What this task involves
Begin at the line containing "Open the output folder picker icon" in the data below and go on through the line containing "Image resolution: width=1326", repeating each line exactly; include both ends and no other line.

Entries shown
____________________

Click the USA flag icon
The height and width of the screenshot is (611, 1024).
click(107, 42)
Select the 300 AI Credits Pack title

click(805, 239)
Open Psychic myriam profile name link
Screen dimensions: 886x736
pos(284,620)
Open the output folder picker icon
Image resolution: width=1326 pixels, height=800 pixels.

____________________

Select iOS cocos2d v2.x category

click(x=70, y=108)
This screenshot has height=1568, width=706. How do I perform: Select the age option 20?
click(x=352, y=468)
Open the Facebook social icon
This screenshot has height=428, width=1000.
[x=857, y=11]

____________________

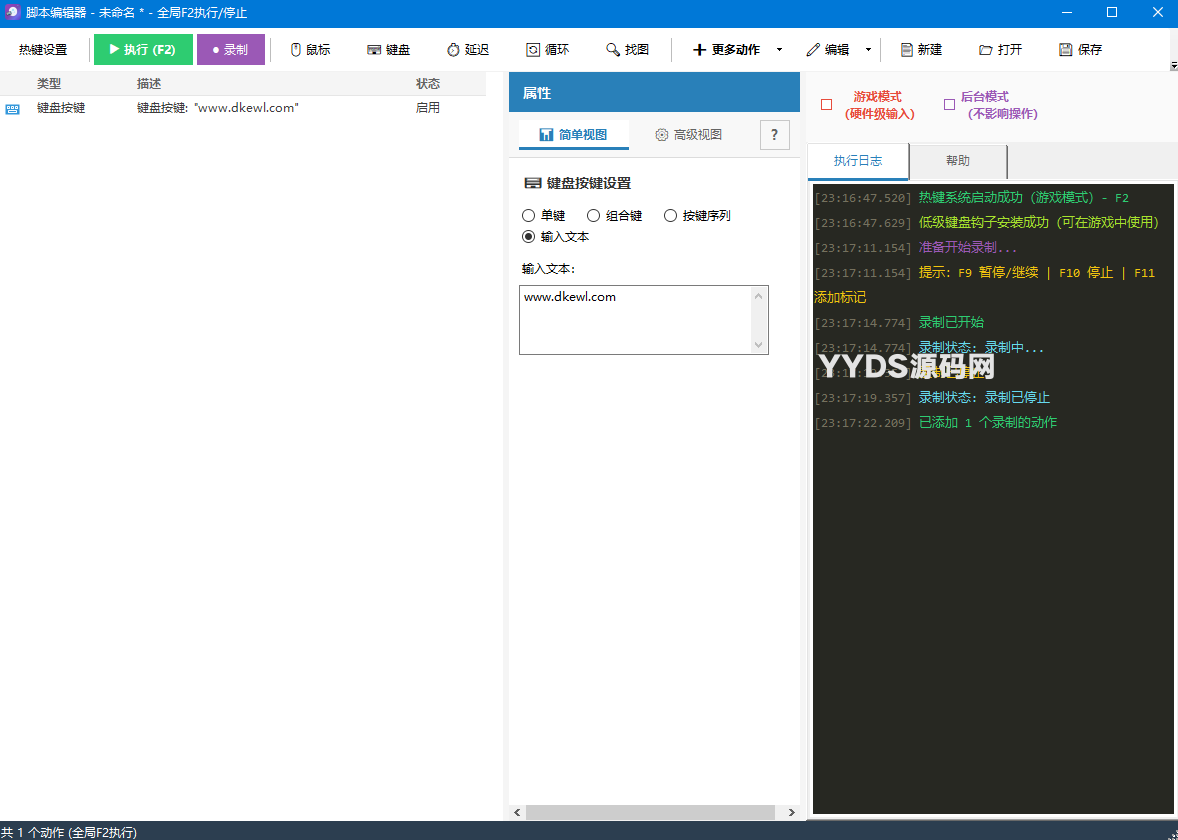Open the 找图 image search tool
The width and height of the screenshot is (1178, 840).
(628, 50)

____________________

Written solution
Open the output folder picker icon
Image resolution: width=1326 pixels, height=800 pixels.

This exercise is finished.